To further analyze the energy flow, we can derive overall system efficiency. The total energy efficiency $$\eta_{total}$$ of the electric vehicle is defined as the ratio of useful energy output to total energy input:
$$\eta_{total} = \frac{E_{useful}}{E_{total}}$$
where $$E_{useful}$$ includes energy used for propulsion and essential auxiliaries. In this test, $$E_{useful}$$ can be approximated as $$E_{motor}$$ for traction, but in reality, some motor energy is lost as heat. Thus, a more refined efficiency measure for the drive train is:
$$\eta_{drive} = \frac{E_{mechanical}}{E_{electrical}}$$
with $$E_{mechanical}$$ estimated from the dynamometer readings. Under normal temperature, $$\eta_{drive}$$ might reach 85-90% for a well-designed electric vehicle, but losses accumulate in other components, reducing $$\eta_{total}$$. For instance, the air conditioning system’s efficiency in heating mode is low, as PTC heaters convert electricity directly to heat with near-unity efficiency but high energy cost, leading to overall system inefficiencies.

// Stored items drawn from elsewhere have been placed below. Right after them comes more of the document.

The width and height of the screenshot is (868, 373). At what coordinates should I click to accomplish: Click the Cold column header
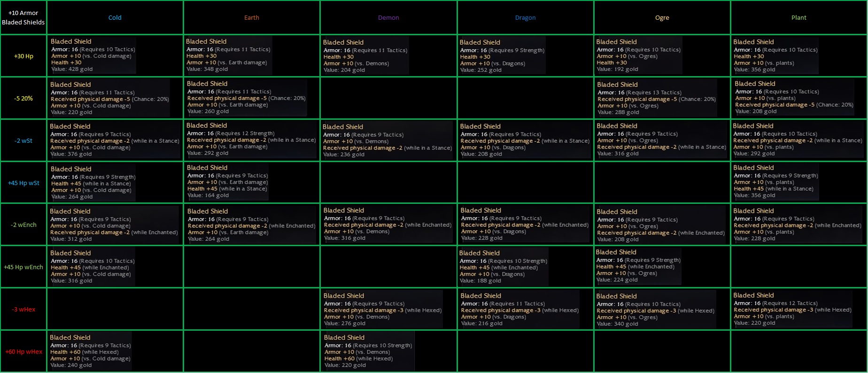[115, 18]
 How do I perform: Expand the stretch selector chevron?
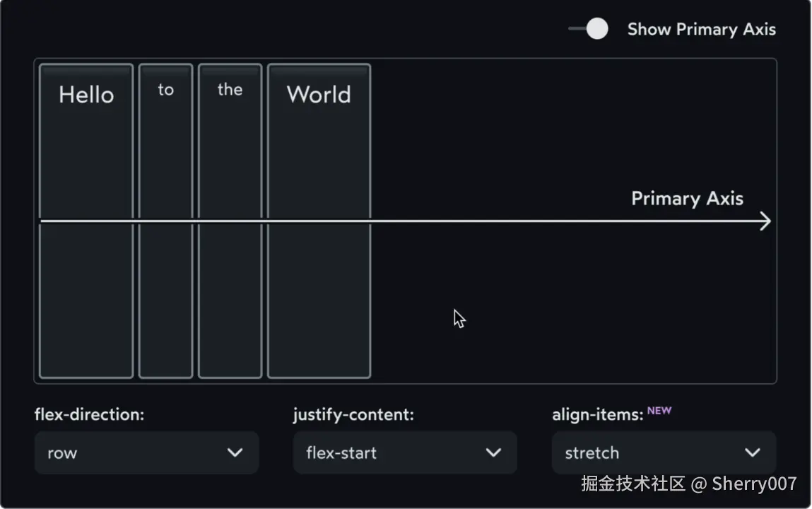pyautogui.click(x=752, y=452)
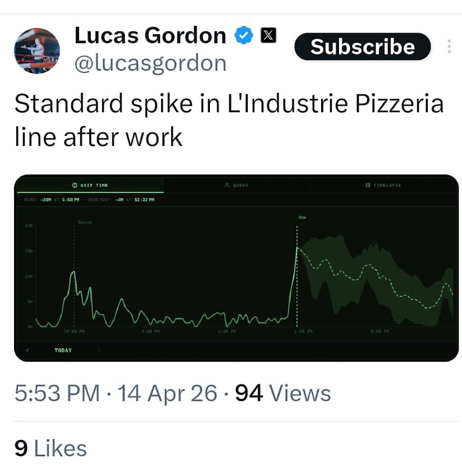Open the three-dot more options menu

coord(449,47)
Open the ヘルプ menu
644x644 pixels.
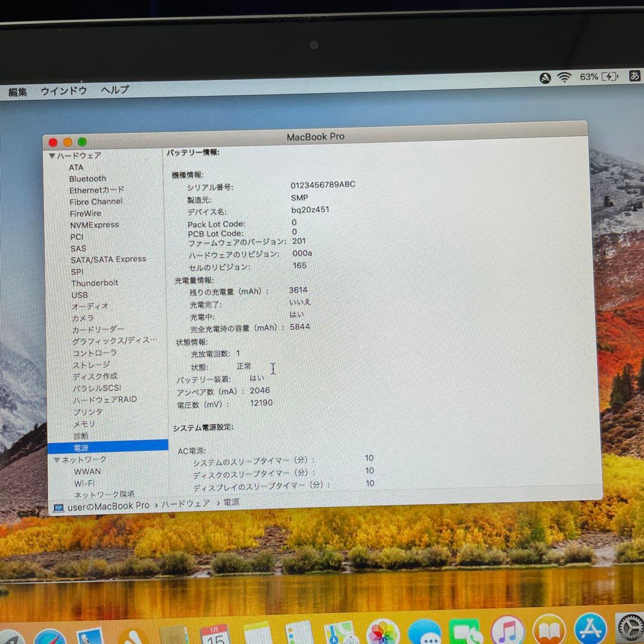coord(114,91)
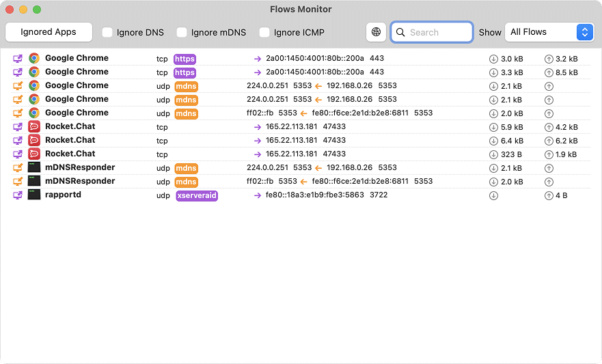Click the purple monitor icon on rapportd row
The width and height of the screenshot is (602, 364).
click(x=18, y=195)
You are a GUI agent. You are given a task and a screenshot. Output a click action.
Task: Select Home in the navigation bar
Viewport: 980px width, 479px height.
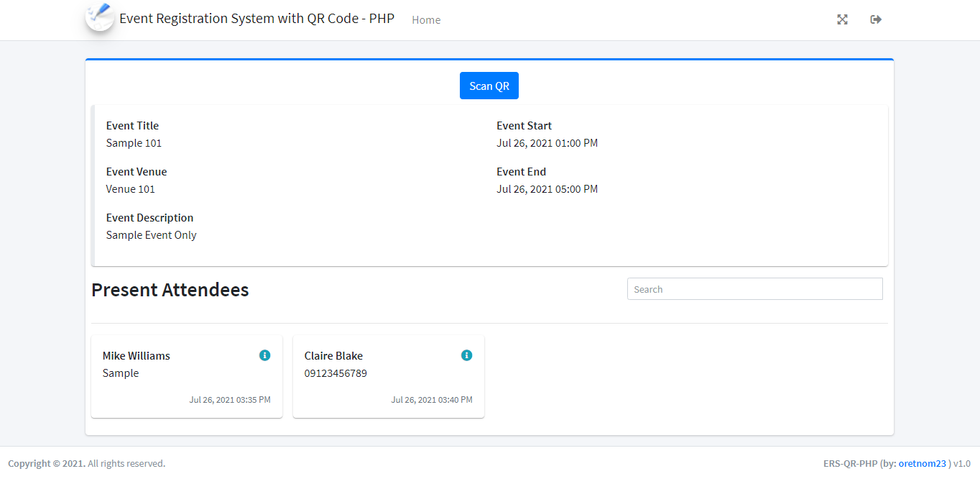[x=426, y=19]
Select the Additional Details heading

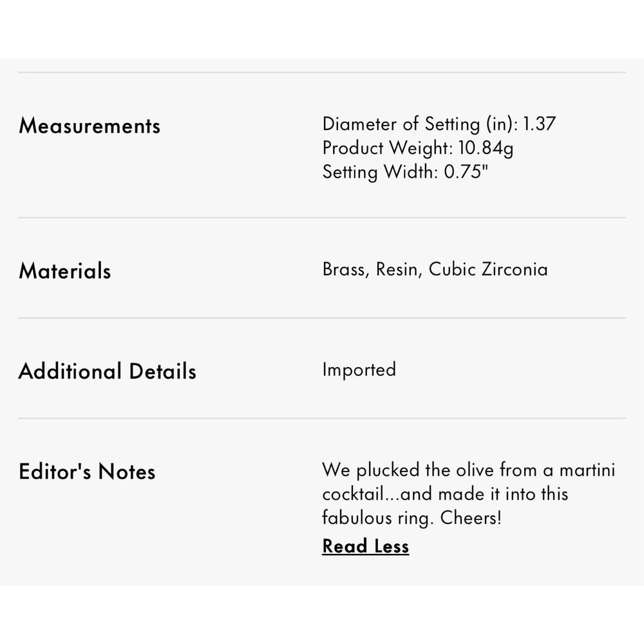[x=107, y=372]
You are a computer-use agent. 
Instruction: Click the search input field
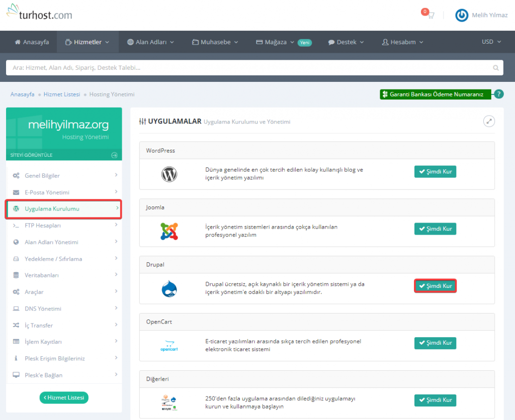point(246,68)
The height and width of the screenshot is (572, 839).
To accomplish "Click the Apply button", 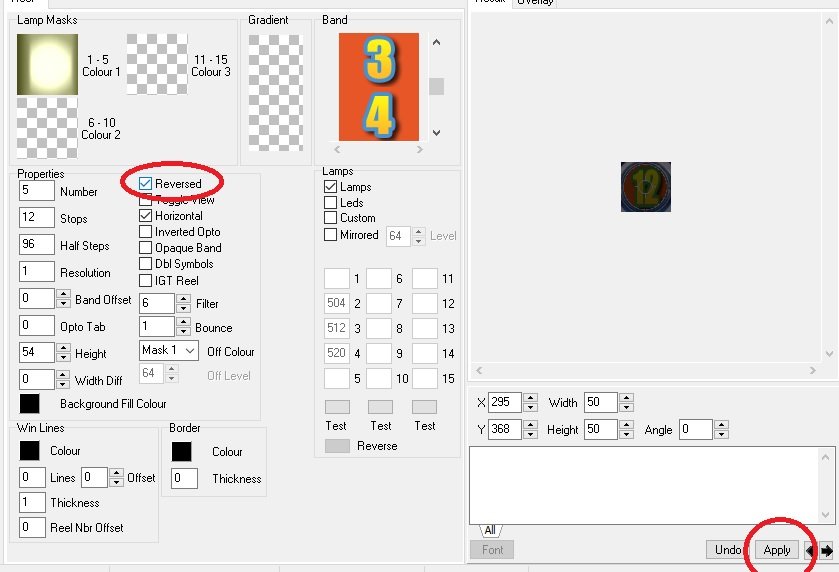I will 777,550.
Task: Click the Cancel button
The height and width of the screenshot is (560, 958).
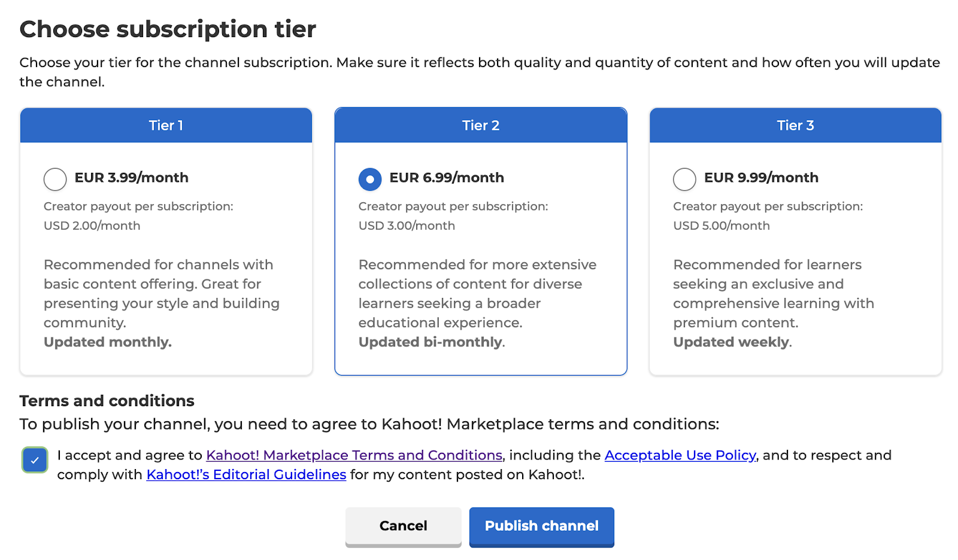Action: point(403,526)
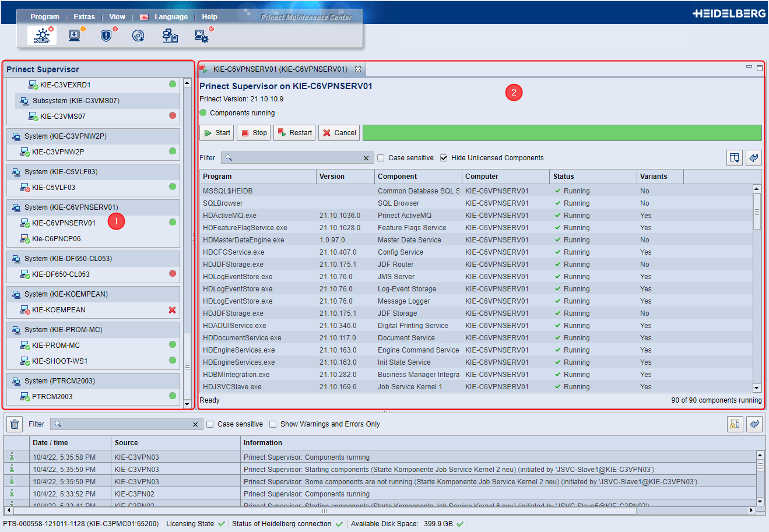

In conclusion, energy flow analysis provides a comprehensive framework for understanding and optimizing electric vehicle performance. Through this study, we identified that the drive system is the largest energy consumer, and environmental temperature extremes significantly elevate consumption, particularly due to heating demands. For China EV development, focusing on enhancing drive system efficiency—through advanced motor designs, reduced mechanical losses, and regenerative braking—can yield substantial gains. Additionally, replacing or optimizing PTC heaters with technologies like heat pumps or improved control strategies can curtail energy use in cold weather. This research not only charts a path for reducing energy consumption in electric vehicles but also reinforces the importance of holistic design approaches in achieving sustainable transportation solutions. As the electric vehicle industry evolves, continuous energy flow monitoring will be vital for innovating and meeting consumer expectations for range and reliability.